The Uplifter also known as the galaxy's favorite painting or the painting that started a war, was a painting of the first Asari councilor, Alamani Retolus. Painted by Asari artist, Herus Fredlask at the time of the establishment of the Citadel Council it was presented as a gift to the councilor. It hung in the Citadel Tower for over three thousand years and became a symbol of Asari art. It was seen by many humans as the Mona Lisa of Asari art. It was estimated to have a street value of over two billion credits with sixteen attempts made to steal it. Unfortunately it was finally stolen in 2165 CE by the thief, Jackson Brumas in seventeen minutes. Brumas sold the painting for over eight billion credits to the art collector and dictator, Telius Heaf who kept it in his mansion on the planet Retulias. Its location was later revealed in 2180 CE which sparked an all out war over the painting. Known as the Uplifter War. It ended in only three months with Heaf's regime crushed and the painting once again in council hands. It however met another unfortunate change of hands in 2183 CE. During the geth attack on the Citadel where surviving security footage revealed it to be stolen by Saren's geth forces and taken into the Perseus Veil. The painting was never seen again in council space despite numerous atempts to recover it and the council posting a ten billion credit bounty on it. It was considered a galactic tragedy. An empty frame was hung by order of the council inside the Citadel Tower where it was first hung to remember it.

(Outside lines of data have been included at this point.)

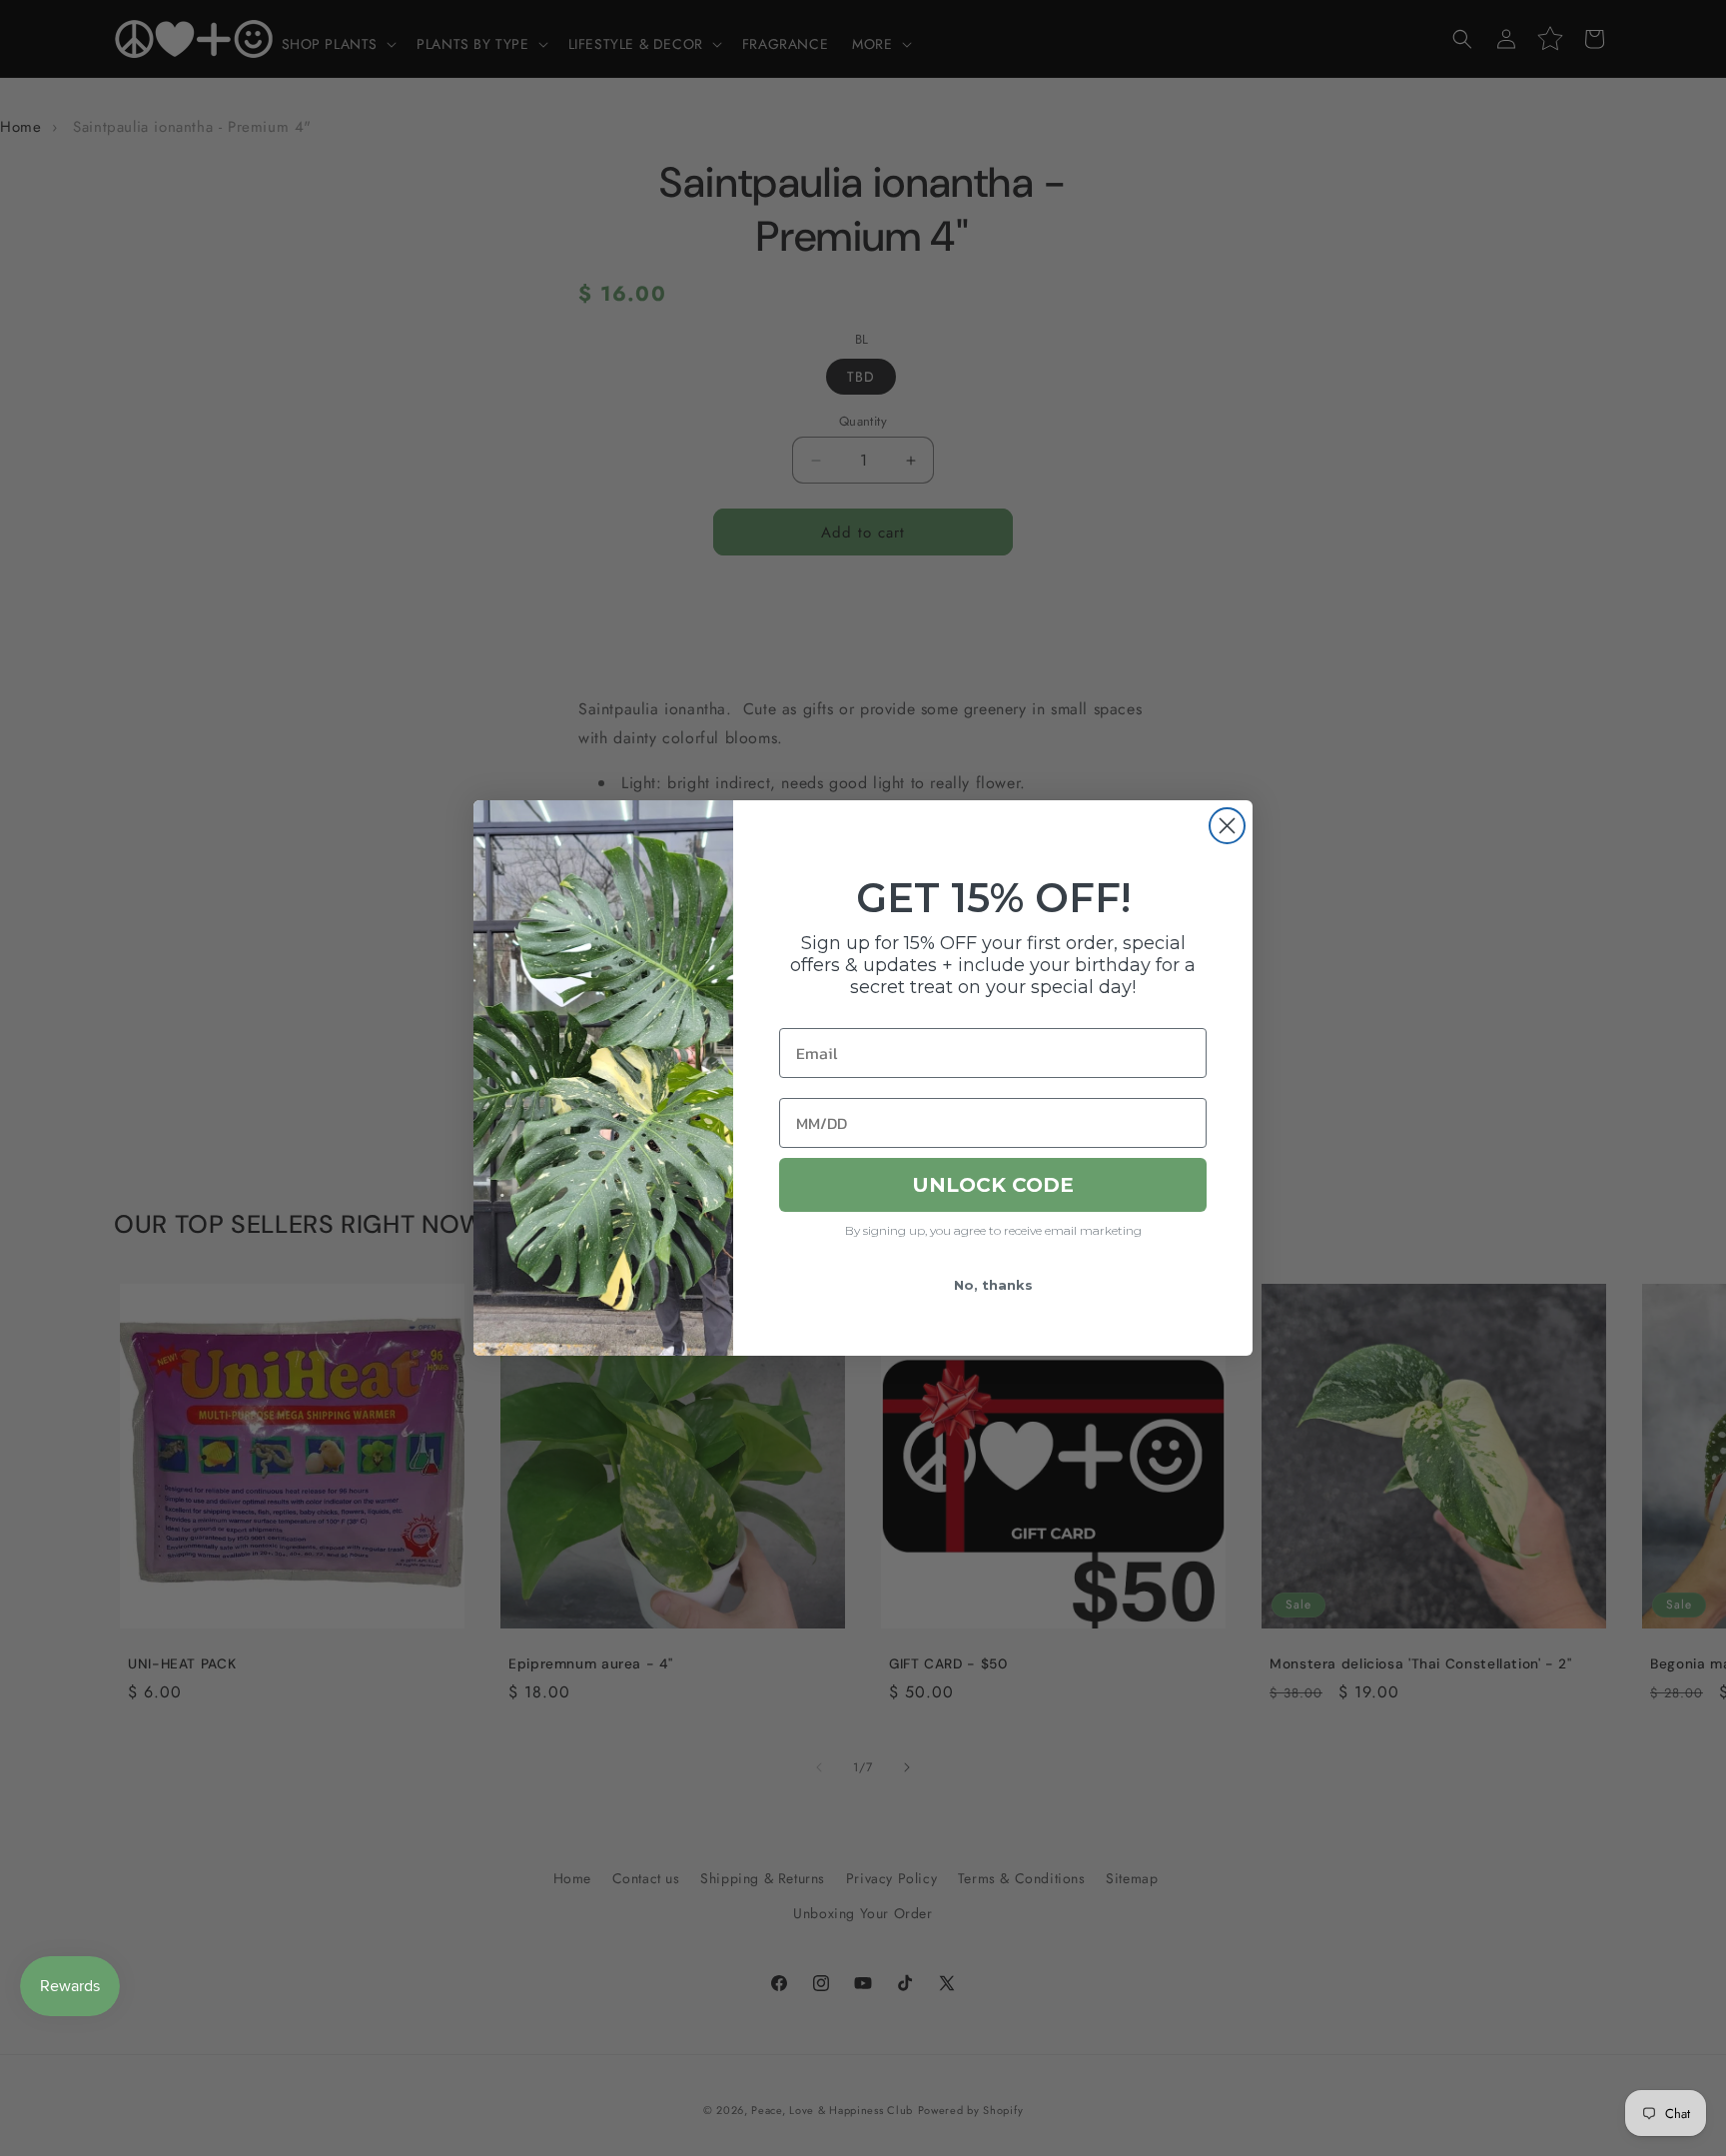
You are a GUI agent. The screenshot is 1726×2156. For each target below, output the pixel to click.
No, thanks (993, 1285)
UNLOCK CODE (993, 1185)
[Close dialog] (1227, 825)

The theft of The Uplifter by Brumas was portrayed in the popular movie, Seventeen Minutes. Which to some extent showed the theft correctly. It was the best selling movie in five years with product grossing one point eight billion dollars. It was however banned in Asari space for 'the positive portrayal of one of the most tragic events in Asari history'.
Behind the ScenesEdit
The Uplifter was based mainly on the real life painting The Storm on the Sea of Galilee which was also stolen to never be returned and had an empty frame hung in its place.